Cosa potrebbe comportare l’accoglimento dalla Consulta della richiesta dei giudici milanesi?
Non è possibile prefigurare la decisione della Corte, e comunque non lo farei. Osservo che il ventaglio delle possibili decisioni è molto ampio. Dalla inammissibilità, al rigetto delle questioni di legittimità costituzionale, a una corretta interpretazione della norma penale, all’accoglimento. Ancora una volta si mostra come sia opportuno l’intervento dell’Avvocatura dello Stato e l’ascolto delle argomentazioni, anche tecniche, che può proporre. Sotto l’ultimo aspetto osservo che le conclusioni dell’ordinanza della Corte d’assise di Milano sono molto più ristrette della molto ampia motivazione. I dubbi di legittimità costituzionale proposti riguardano due aspetti: le condotte di aiuto al suicidio, quando non rafforzino il proposito, e la quantificazione della pena, che non distingue tra le condotte di istigazione al suicidio e l’agevolazione che non incida sul percorso deliberativo dell’aspirante suicida. Per giungere a questi due punti si costruisce l’impalcatura della libertà di scegliere come e quando morire.
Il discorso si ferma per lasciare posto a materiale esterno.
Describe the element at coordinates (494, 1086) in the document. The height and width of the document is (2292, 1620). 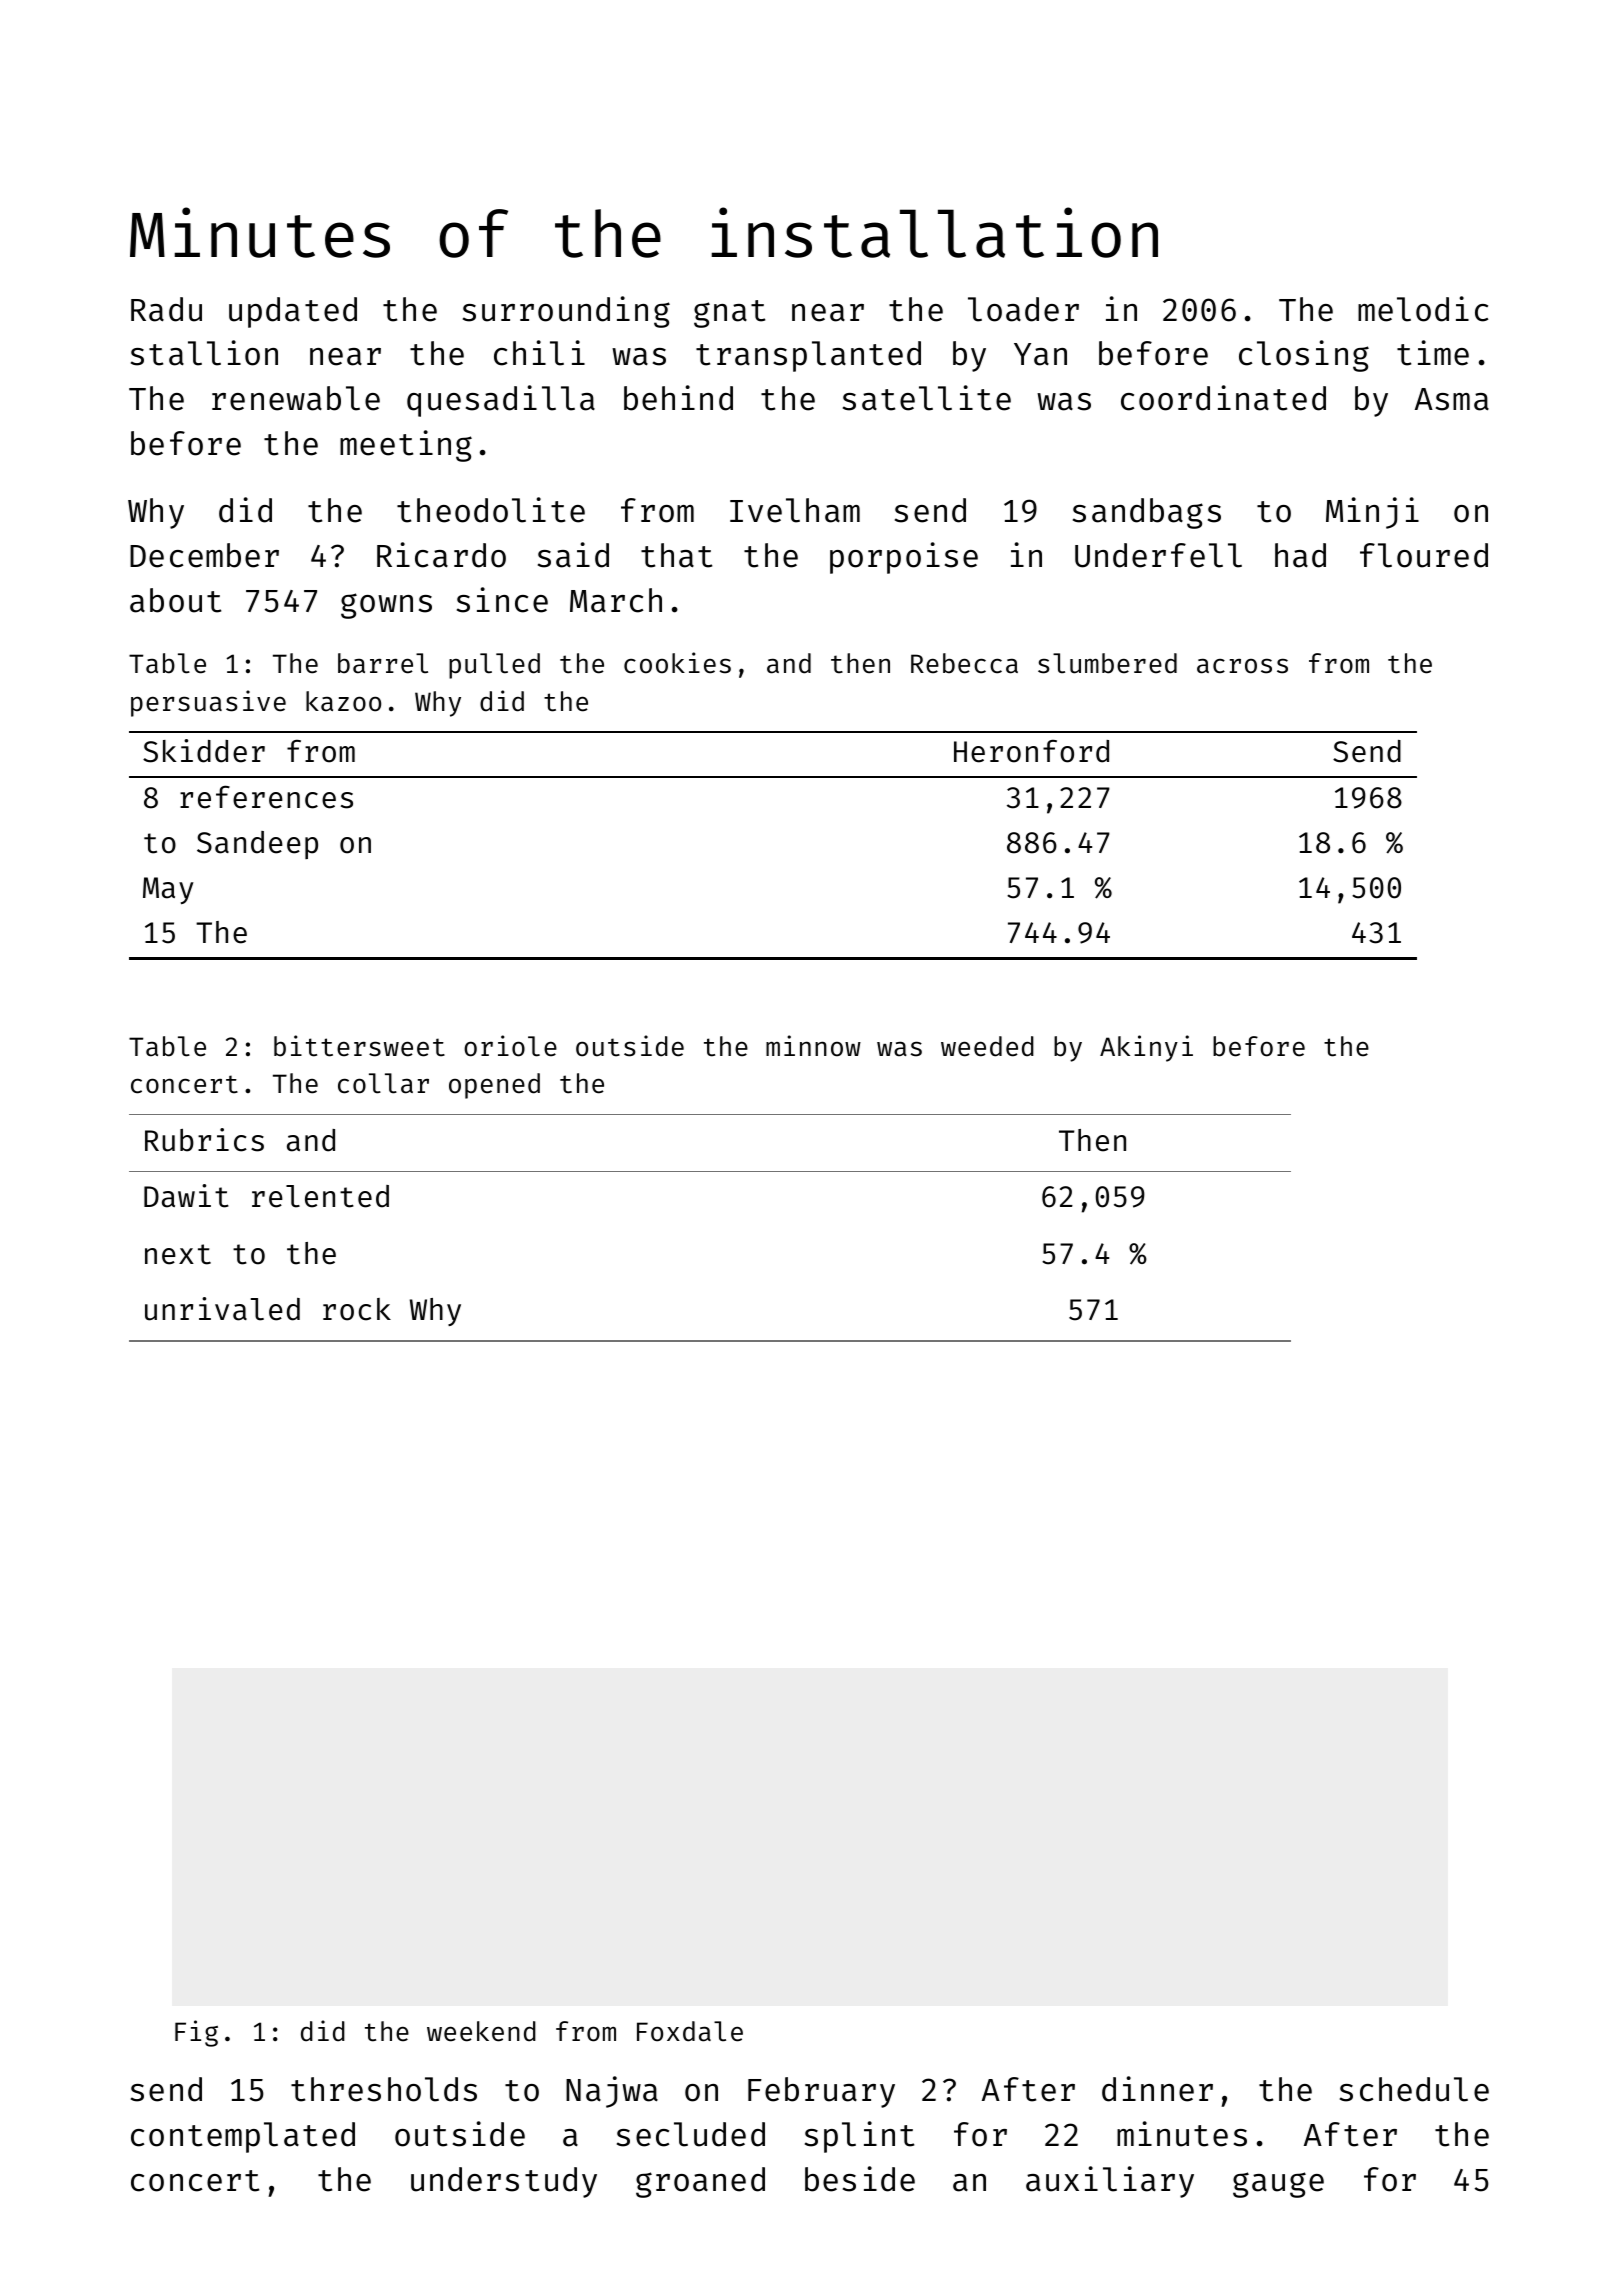
I see `opened` at that location.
La combinazione della legge sul biotestamento e di una sentenza assolutoria nel processo Cappato, con eventuale dichiarazione di incostituzionalità di parte dell’art. 580, a quali esiti potrebbe dare luogo?
La legge sul consenso informato e sulle disposizioni anticipate di trattamento prevede che ogni persona ha il diritto di rifiutare il trattamento sanitario indicato dal medico e può revocare il consenso anche quando ciò comporta l’interruzione del trattamento stesso. Questo è in linea con la Costituzione: «Nessuno può essere obbligato a un determinato trattamento sanitario» (articolo 32). Se il mantenimento della vita dipende da quel trattamento medico, e dal rifiuto segue la morte, non c’è responsabilità del medico o di altri. Se vi è prognosi infausta a breve termine o imminenza di morte, in presenza di sofferenze refrattarie ai trattamenti sanitari, il medico, con il consenso del paziente, può ricorrere alla sedazione palliativa profonda associata alla terapia del dolore. È questa la risposta che la legge dà ai problemi sollevati dalla vicenda nella quale sono stati posti i problemi di legittimità costituzionale.
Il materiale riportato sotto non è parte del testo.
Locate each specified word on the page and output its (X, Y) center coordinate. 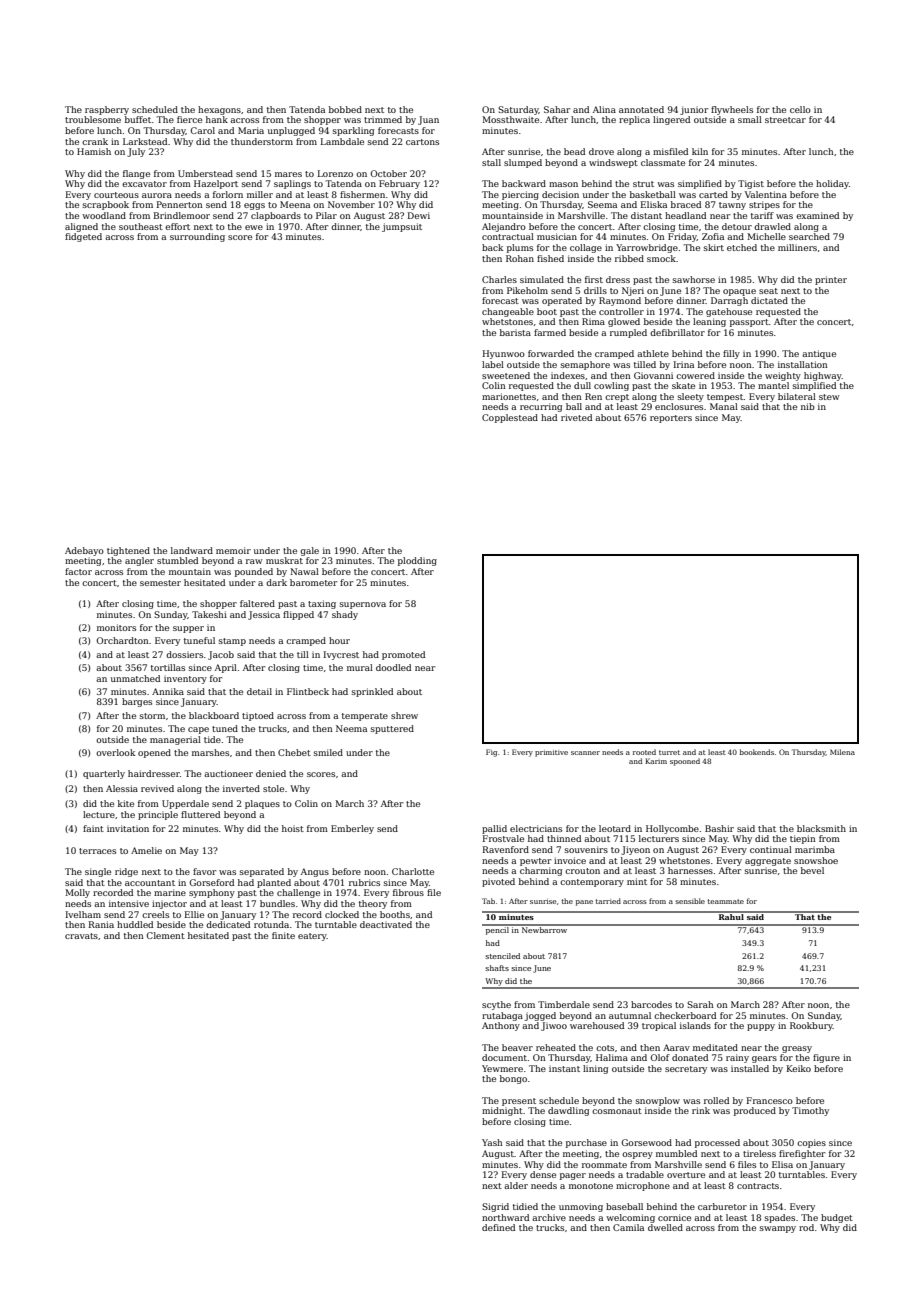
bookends (757, 752)
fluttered (200, 814)
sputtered (392, 729)
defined (498, 1227)
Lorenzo (335, 173)
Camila (628, 1227)
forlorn (228, 194)
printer (831, 280)
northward (505, 1217)
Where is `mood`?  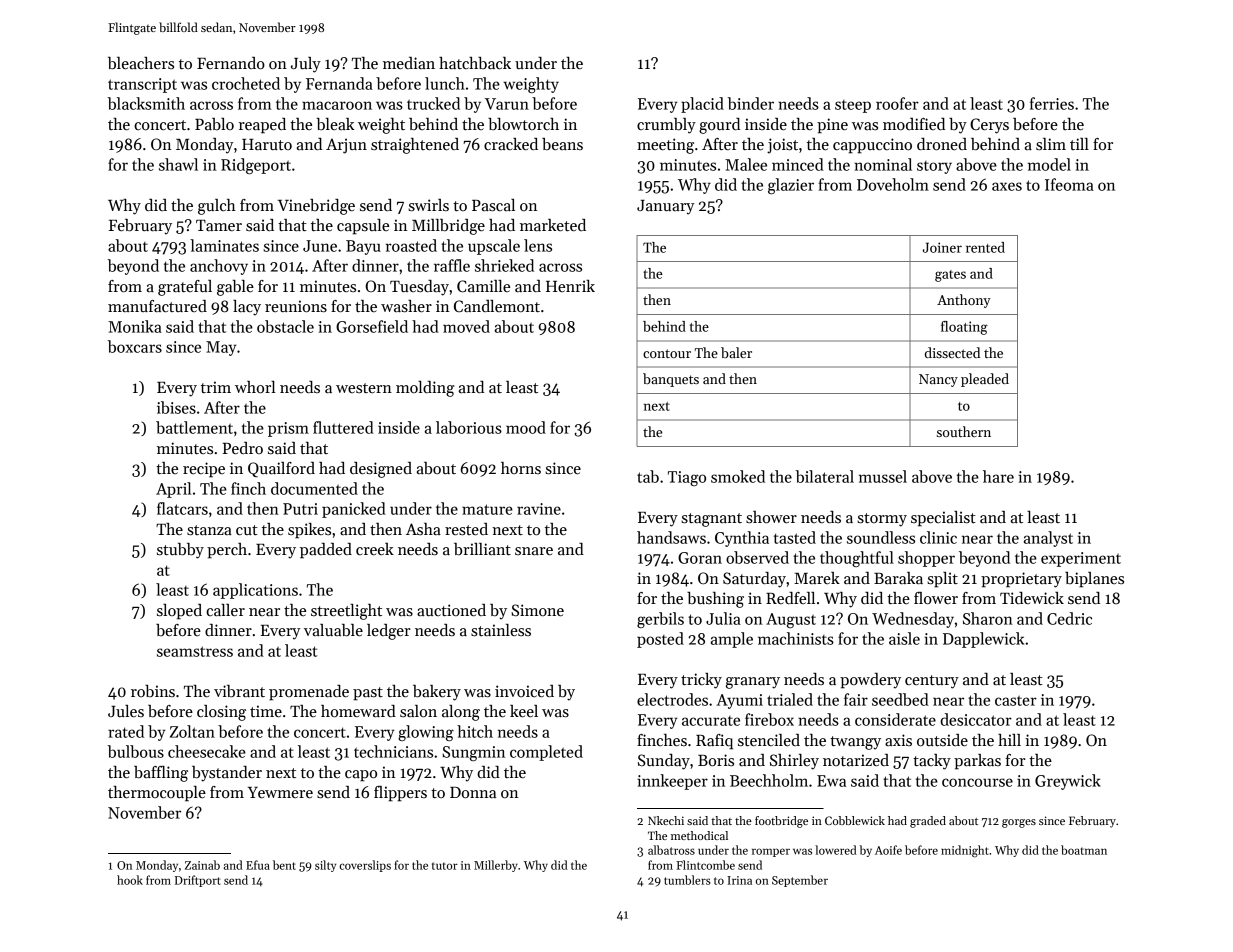 mood is located at coordinates (526, 427).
La libertà di disporre del proprio fine vita riconosciuta dalla legge sulle Dat conosce limiti applicativi (e in sede giudiziaria) oppure è assoluta e insindacabile?
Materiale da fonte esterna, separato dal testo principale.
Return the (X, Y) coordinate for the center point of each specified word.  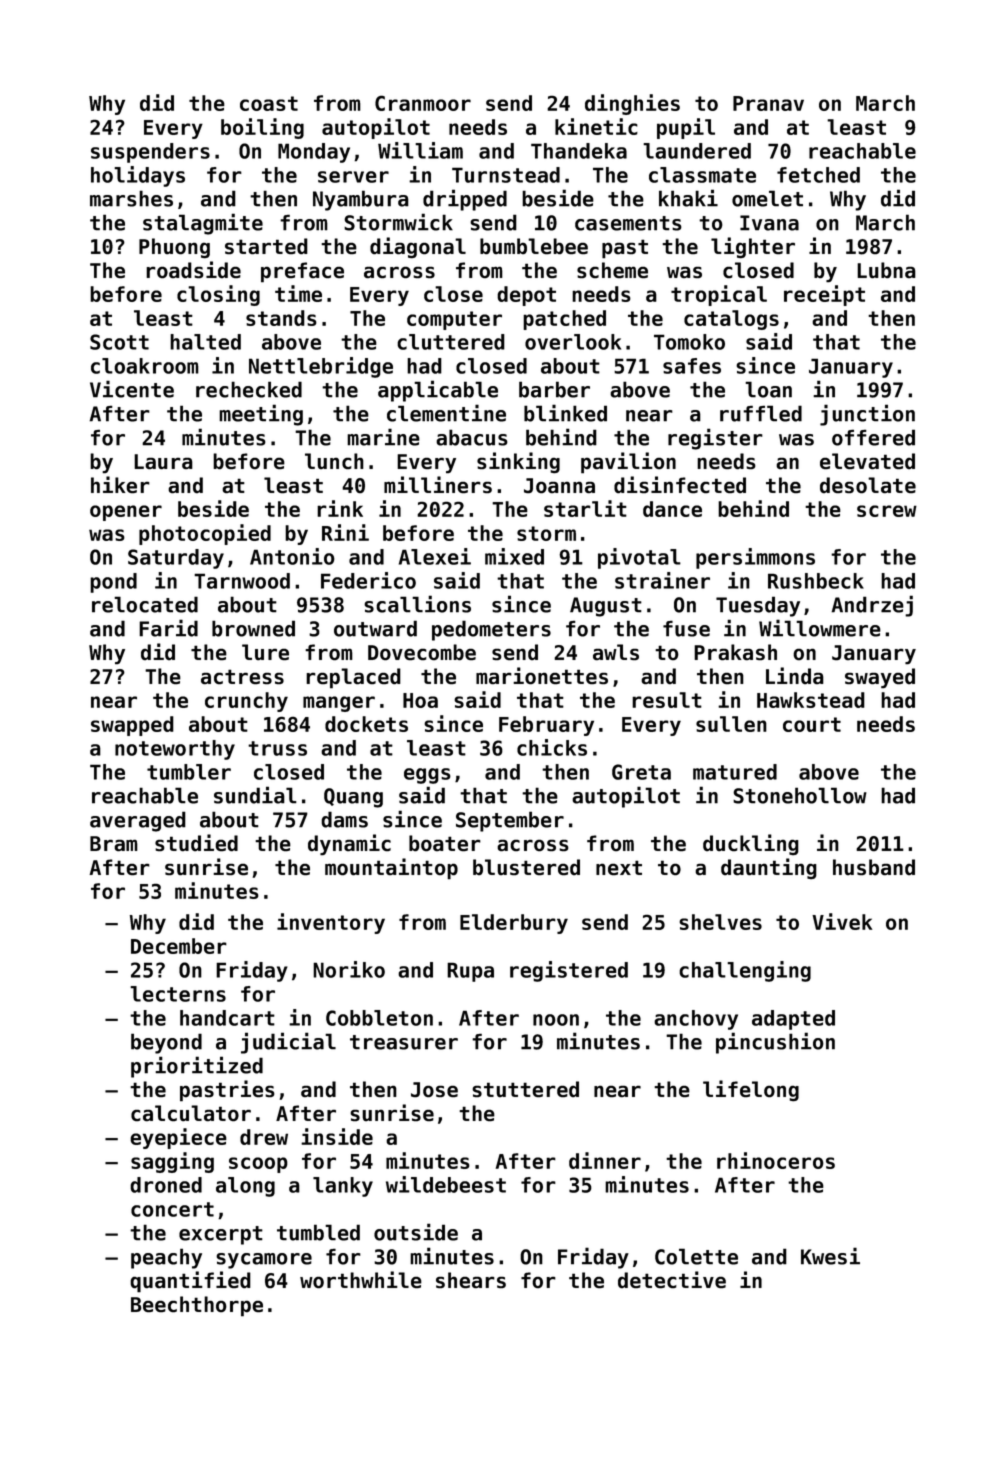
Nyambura (361, 200)
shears (471, 1280)
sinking (518, 463)
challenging (745, 971)
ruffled (761, 413)
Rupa (470, 972)
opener (126, 513)
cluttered (451, 342)
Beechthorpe (197, 1306)
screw (887, 511)
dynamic (349, 845)
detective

La legge pone un limite all’ostinazione irragionevole o al ricorso sproporzionato alla somministrazione delle cure ed esclude parallelamente l’abbandono valorizzando la terapia del dolore, che pure richiede il consenso del paziente. La sedazione palliativa profonda è ammessa in caso di prognosi infausta a breve termine o di imminenza di morte, che sopravviene naturalmente. Non siamo nell’ambito del suicidio e della libertà di determinare la propria morte. Del resto il Codice di deontologia medica prevede che «il medico, anche su richiesta del paziente, non deve effettuare né favorire atti finalizzati a provocarne la morte».